The cloud we're running AI on wasn't built for AI. It was built for a world where traffic was predictable, deployments were measured in minutes, and a "spike" in usage meant Black Friday. That world is gone. Today, a single AI coding agent can spin up a thousand sandboxed environments in a few seconds and need zero of them a minute later. AI apps can go from quiet to millions of requests overnight. The infrastructure underneath, designed for steady-state web applications with gentle daily traffic curves is buckling under workloads it was never meant to serve.
AI companies are spending millions on cloud capacity they don't use, just to keep cold starts from killing their user experience. Margin pressure is mounting across the entire AI application layer, and the root cause is the same everywhere: the current cloud stack forces a brutal trade-off between performance and cost that didn't exist at this scale before. The sooner infrastructure catches up, the sooner the next generation of AI companies can become sustainable and profitable businesses. Right now, that gap between what modern workloads need and what the hyperscalers deliver is one of the largest platform opportunities in software.
For us at First Momentum, companies tackling this area are one of the most compelling investment themes we're tracking, and we're actively looking for founders building in and around it. Below, I want to explain how we're thinking about the space and why we are convinced that our portfolio company Unikraft is in pole position to become a next-generation, AI-native hyperscaler.

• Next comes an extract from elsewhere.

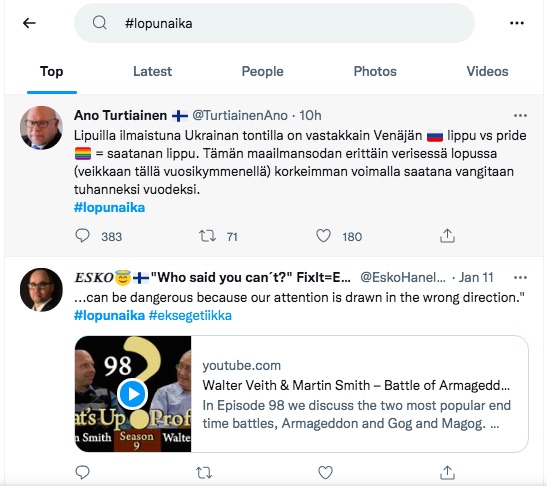Image resolution: width=547 pixels, height=486 pixels.
Task: Retweet Esko's tweet
Action: click(204, 473)
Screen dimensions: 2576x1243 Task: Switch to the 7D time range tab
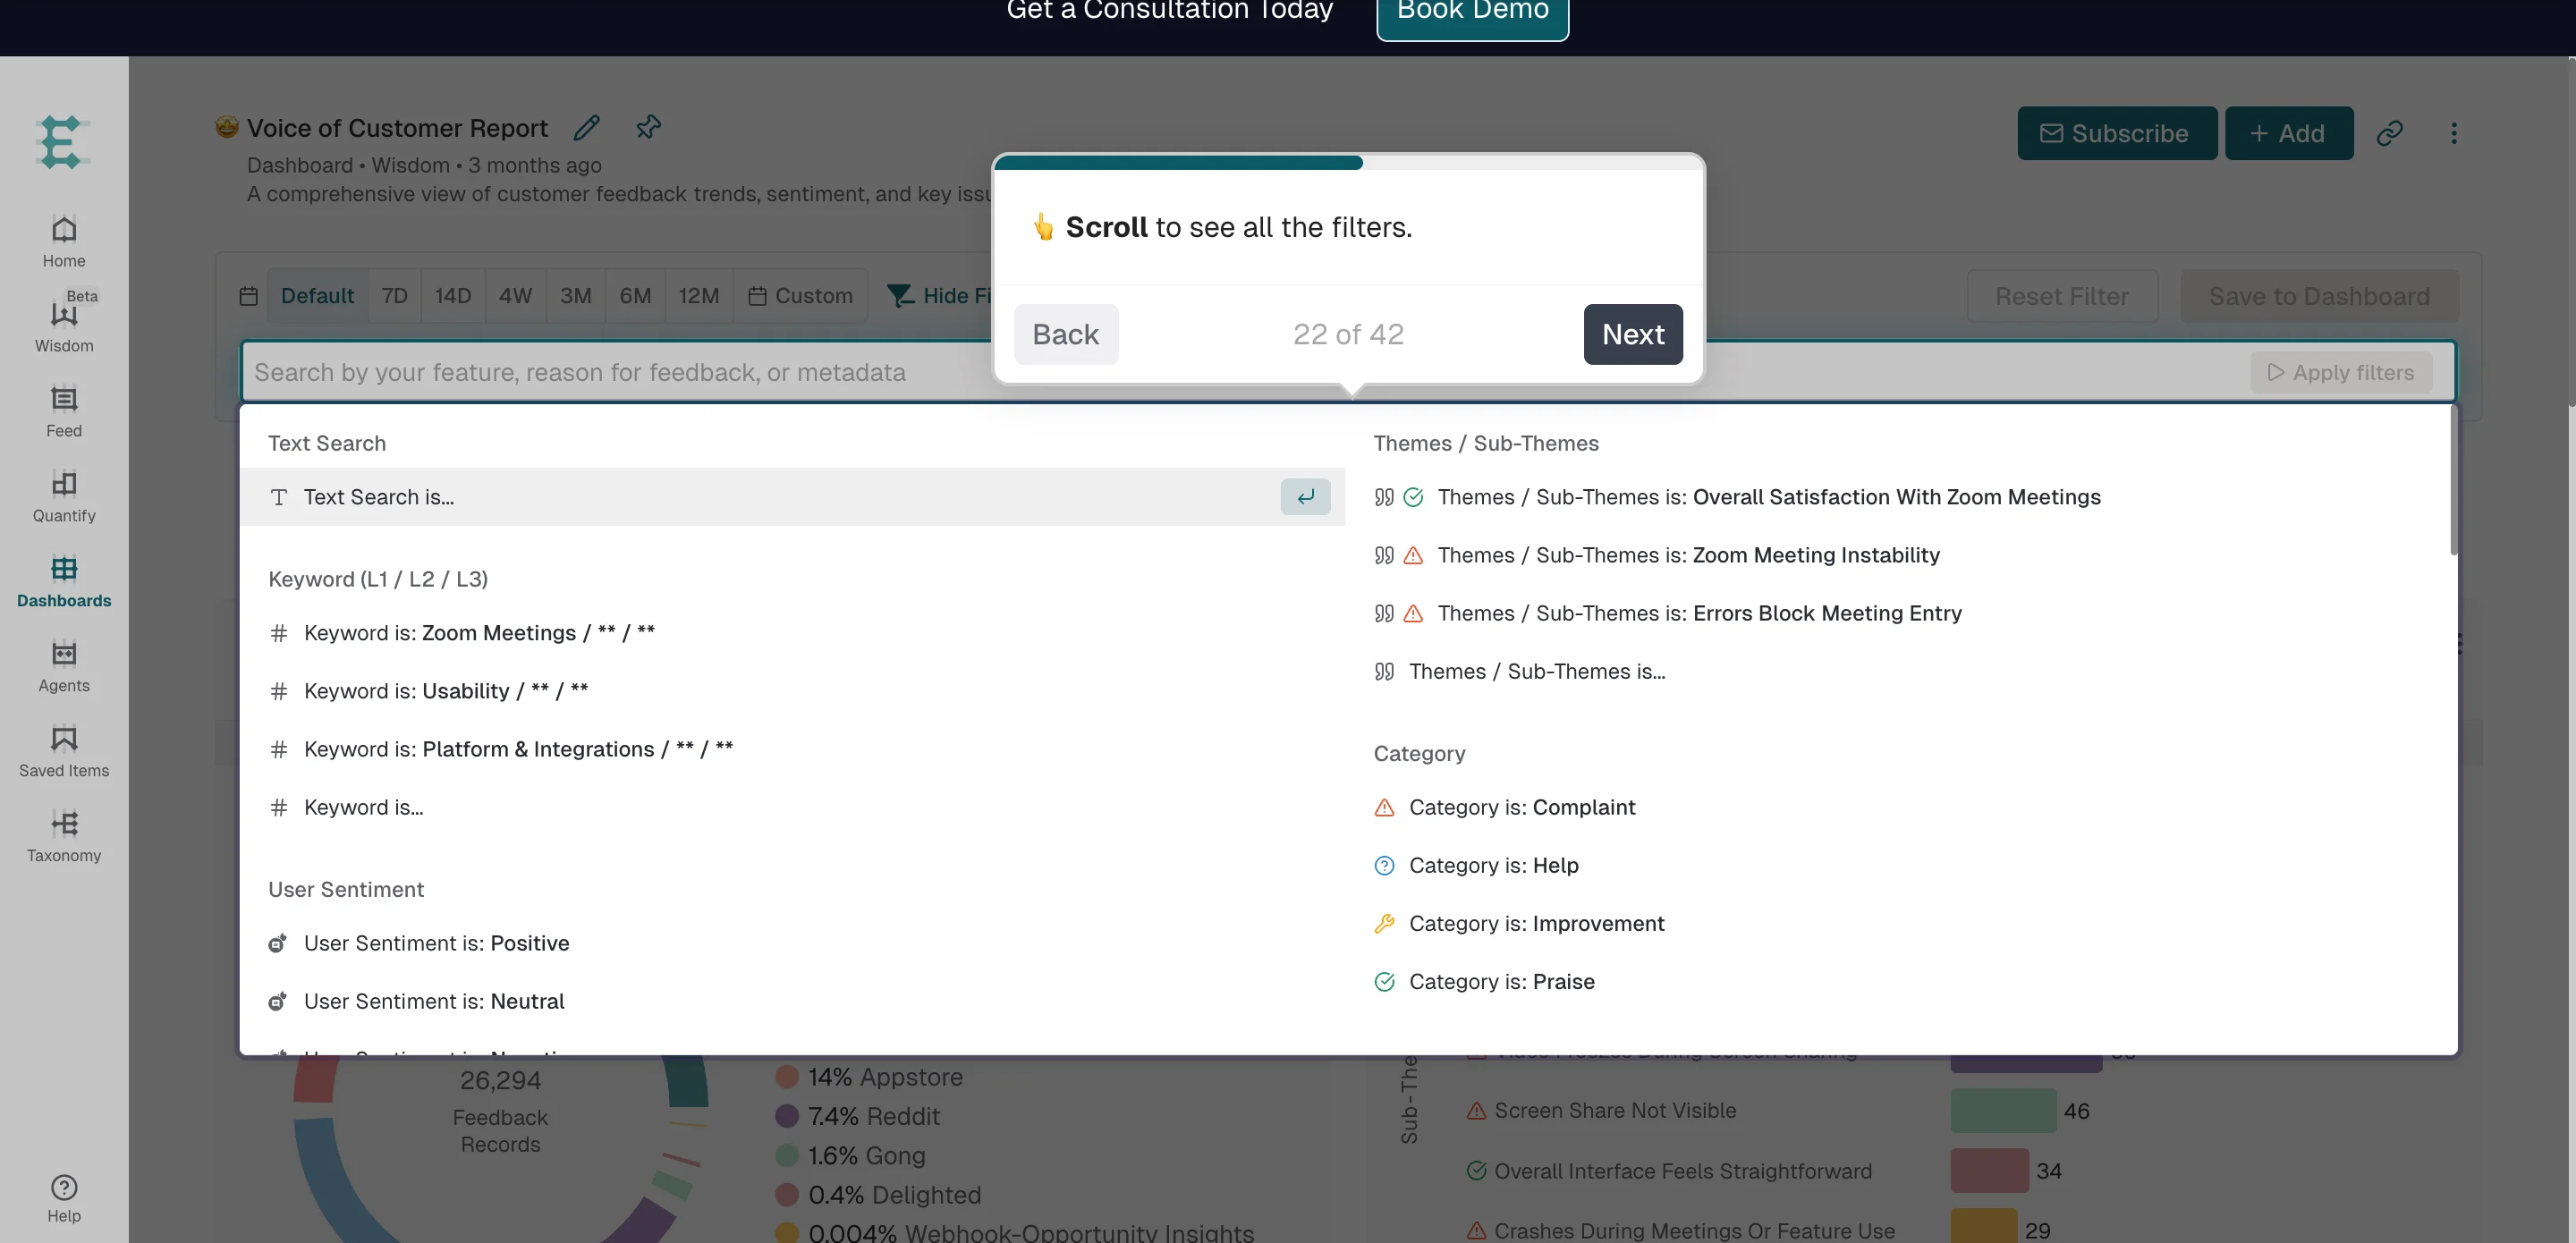[394, 295]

For the last fifteen years, cloud infrastructure has been optimized for a fairly predictable pattern: a web app with some background jobs, traffic that ebbs and flows on a daily cycle, and scaling decisions that happen on the order of minutes. The abstractions we have built so far, containers, Kubernetes, autoscaling groups, are working relatively well for that world. But they were designed around a set of assumptions that AI workloads violate in almost every dimension.

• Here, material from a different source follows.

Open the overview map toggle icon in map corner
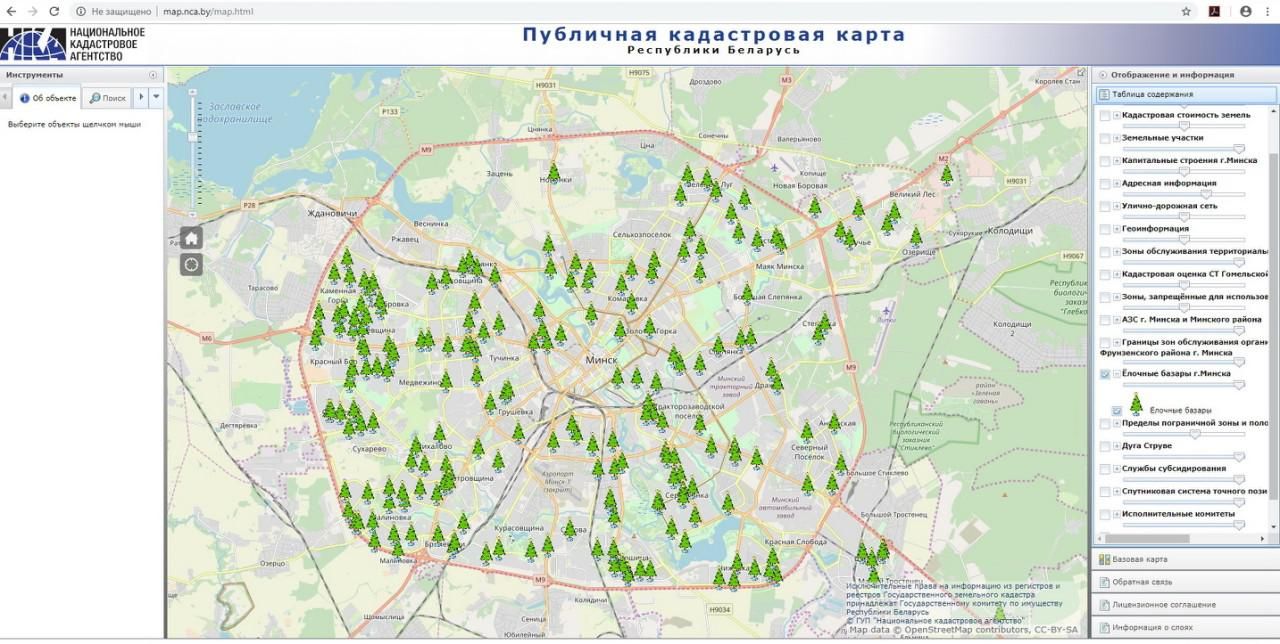This screenshot has height=644, width=1280. pos(1080,73)
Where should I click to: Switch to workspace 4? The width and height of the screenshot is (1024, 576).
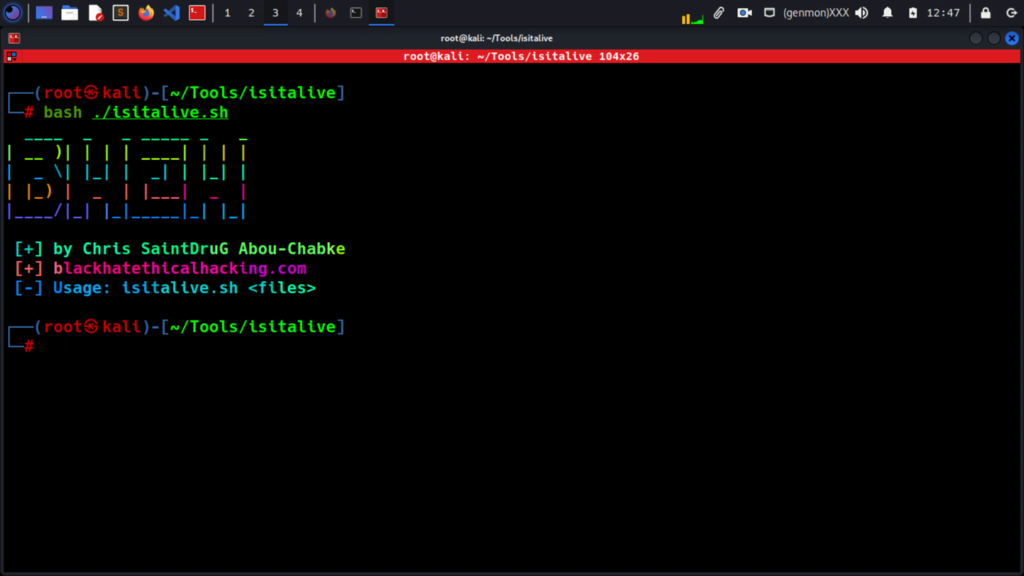coord(299,13)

And all of these abstractions assume that workloads, once started, stay running. There's no native concept of scaling to zero and resuming statefully in milliseconds, which is exactly what ephemeral AI workloads like agent sandboxes require. The result is that companies are forced into a set of trade-offs that didn't exist before: choose fast startup but weak isolation, or strong isolation but slow startup; choose cost efficiency but cold-start penalties, or good UX but massive idle spend. AI workloads need all of these properties at once, and the current stack simply cannot deliver them together.

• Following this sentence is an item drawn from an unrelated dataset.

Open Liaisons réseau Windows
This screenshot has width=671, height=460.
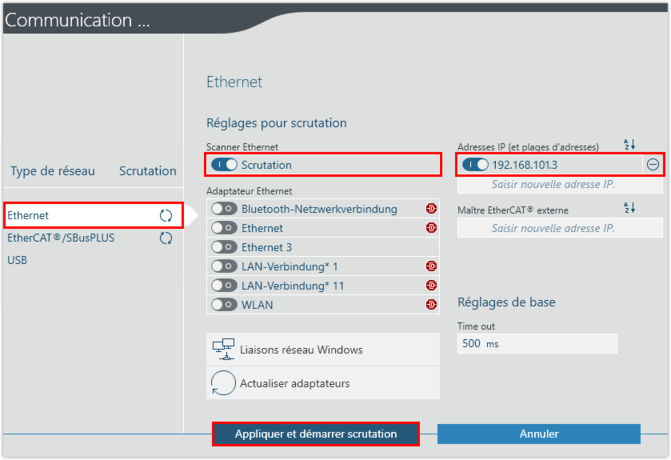coord(301,350)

And the even bigger problem: AI companies are hitting meaningful scale in timeframes that didn't exist before. We drastically need a new wave of infrastructure companies building the backbone for these new requirements.
The current cloud stack is becoming a challenge for companies of all sizes. Every organisation that is deploying AI workloads at scale, whether it's a bank running fraud-detection agents or an enterprise rolling out internal copilots, is running into the same infrastructure wall. The workloads are spiky, ephemeral, stateful, and security-sensitive.
The cloud they're running on was designed for none of those things. Agentic AI consumes up to 30x more tokens per user interaction than standard generative AI because each agent run involves multi-step reasoning, tool calls, and coordination with other agents, not a single prompt-response exchange.
Gartner projects that 33% of enterprise software applications will include agentic AI by 2028, up from essentially zero in 2024. Infrastructure is the top bottleneck to scaling these systems as the shape of an AI workload is fundamentally different from the shape of a web app, and the old abstractions simply don't fit. The strain this puts on infrastructure, from compute to energy, is something we've explored before.
For startups, the problem is also becoming acute. The old playbook was "move fast on whatever infra gets you shipping, fix it later when you hit PMF." That worked because "later" used to mean a couple of years, enough time to raise a Series A, hire an infra team, and refactor. In the AI era, "later" is often a couple of months.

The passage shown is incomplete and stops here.